▶ _To do_
In the article on the No Child Left Behind reauthorization bill, list every part of the federal education agenda that states must agree to in order to receive waivers.

▶ _Text excerpt_
──────────────────────────────

Congress is still toxically polarized. While the negotiations on the bill began in bipartisan fashion, sources say that Republicans such as Sen. Lamar Alexander (R-Tenn.), the committee's ranking member, pulled out a few weeks ago when the annual goals were added.

Moreover, the Obama administration has gutted NCLB's most hated provisions by issuing waivers to states that agree to certain parts of the fed's education agenda: rigorous learning standards, specific models for turning around underperforming schools and teacher evaluations tied
in part to student test scores. To date, 37 states have applied for the waivers, which have likely reduced the political pressure to overhaul the long-expired bill.

The Harkin bill would allow any state to continue using accountability systems that have been approved by the secretary of education. (States would, however, have to adopt a provision that imposes consequences on schools with students in poverty that didn't improve.) "If not, a state
will adopt an accountability system that is equally ambitious and holds all students to high expectations of student achievement," according to the summary. These systems must include criteria for student achievement and growth, high school graduation rates and English language
proficiency. States would also each identify their lowest-performing 5 percent of schools with poor students as "priority schools," and "focus schools" would consist of the 10 percent of schools with poor students and the largest achievement gaps.

In fall 2011, Harkin released a bipartisan version of a reauthorization bill. (While the bill made it through committee markup, Harkin said he did not want it brought to the floor until the House produced a bipartisan NCLB, which never happened.) That version mandated teacher evaluations tied in part to students' test scores, but that provision that was struck to increase common ground with Republicans, who argued
that the measure handed too much control to the federal government.

──────────────────────────────

▶ _Available data_
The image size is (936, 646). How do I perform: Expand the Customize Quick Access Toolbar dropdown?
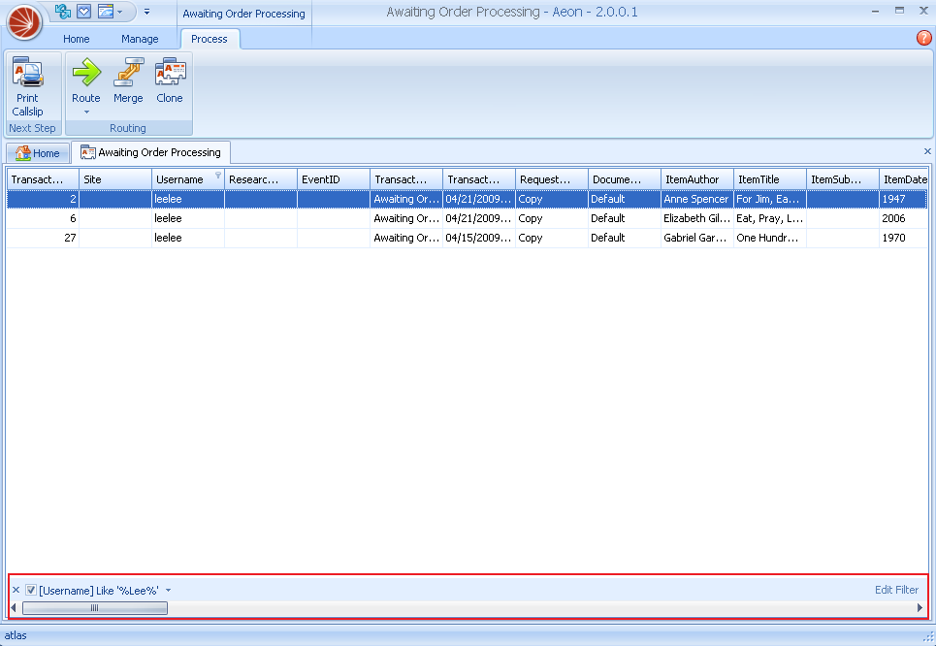(146, 12)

──────────────────────────────

▶ _Result of this exercise_
- Rigorous learning standards
- Specific models for turning around underperforming schools
- Teacher evaluations tied in part to student test scores